STEP 9: Your report will look like this. You can save it as PDF, xls using their toolbar. Caution: this window will only display Page 1 of the report. To read the full report you must save it.
STEP 10: Finish your research and Turn off the LR2000 layer. If you do not "turn-off" the LR2000 map layer by unchecking the box, a pop-up window will keep appearing as you surf around the map
You now have a listing and reports of all the ACTIVE Claims in your area. What do you still need to know to prospect or claim the area?
You need to know if the land is open to prospecting.
Turn on the Surface and Subsurface Management Layer to give you a broad idea of who owns the land.
Just because the land is managed by the BLM or the Forest Service does not mean you can prospect or make a claim. Some areas are withdrawn from mineral entry and /or prospecting for various reasons. This information is not available on the GeoCommunicator. You need to contact the managing agency to find this information.
You need to know what the ACTUAL boundaries of the claims are.
You need the County Filing to be able to map this information. The BLM LR2000 does not record claims at this level. Although it may appear to do this in some areas, it is coincidental.
There are a few ways to find out the actual claim boundaries.
1. Go to the actual claim site and look for the physical posts. The claim documents MAY be posted on the location monument.

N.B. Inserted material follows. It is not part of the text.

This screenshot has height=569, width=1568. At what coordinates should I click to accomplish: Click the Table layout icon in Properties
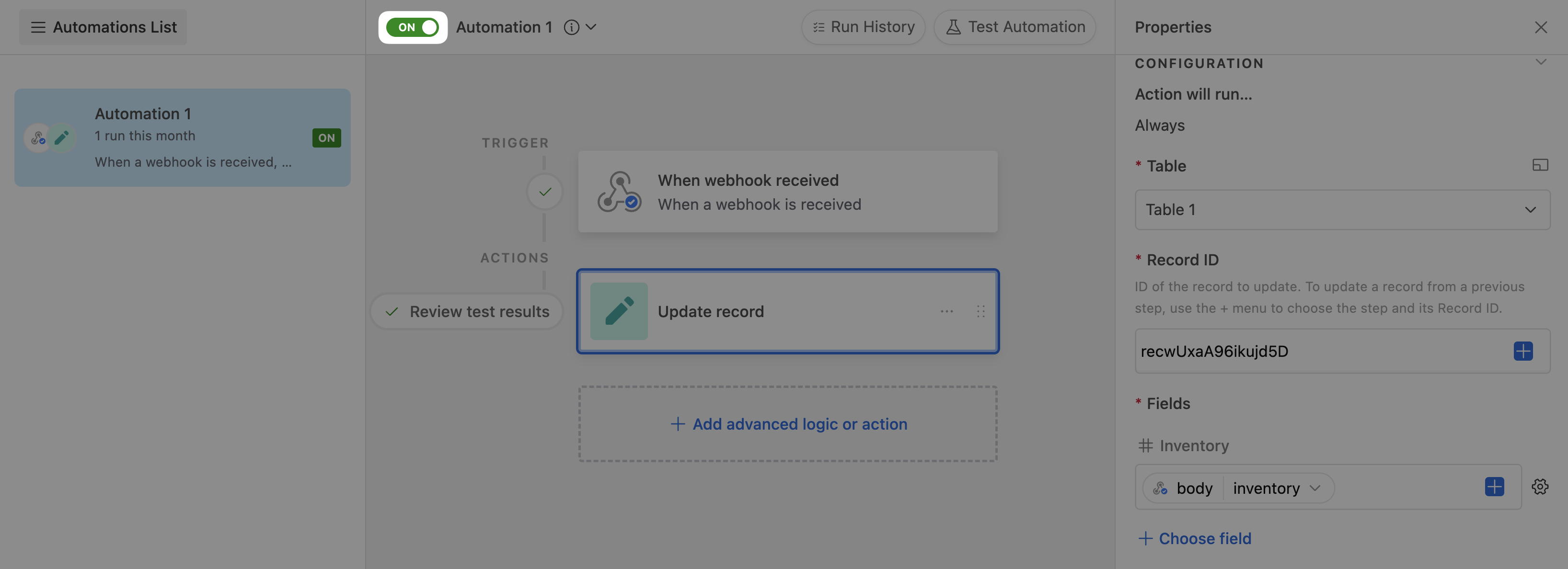tap(1540, 165)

2. Get the Filings from the County Recorder. This will involve searching the Recorders files and purchasing a copy of the filing from the County. They usually run about $1 per page.
Click on the "County Recorder Layer" to open a window that displays MinerDiggins links to almost all of the County Recorders in the West.
3. If the area you are looking to prospect has been covered by a MinerDiggins FootPrint, the claims are already mapped to the ACTUAL boundaries and county records are provided for you in the program.
You need to be aware that the BLM and the County Filing may not reflect all valid claims to an area. When a claim is staked (on the land) the Claimant has 90 days to file with the County Recorder. There are also recording time delays. At the BLM a record may take weeks or months to show up on the LR2000. You must check the land itself for any claims filed but not recorded.
For all of the information you can get from the LR2000, it still does not tell you if any Gold has been found in your area in the past. The BLM does not identify the Commodity that was found on the claim. And just because someone made a claim in the past does not mean there is gold there. In some areas, unfortunately, lots of claims are made purely for resale.
Use the information you can get from the LR2000 as a starting point for your research. There is lots of other information that can help you look for places to find Gold. Get as much as you can.
If your area is covered by a MinerDiggins FootPrint, then the information found by using the LR2000 is already done. In addition you will find detailed information about the geology, water flow, road access, historical mines, high resolution aerial imagery, patents, mining history and of course, fully mapped claims.
This tutorial is one in a series of tutorials designed by MinerDiggins to aid the prospector in his search for GOLD. The more information prospectors have about the area they are prospecting, the better chance they have to get GOLD. And that's what it's all about.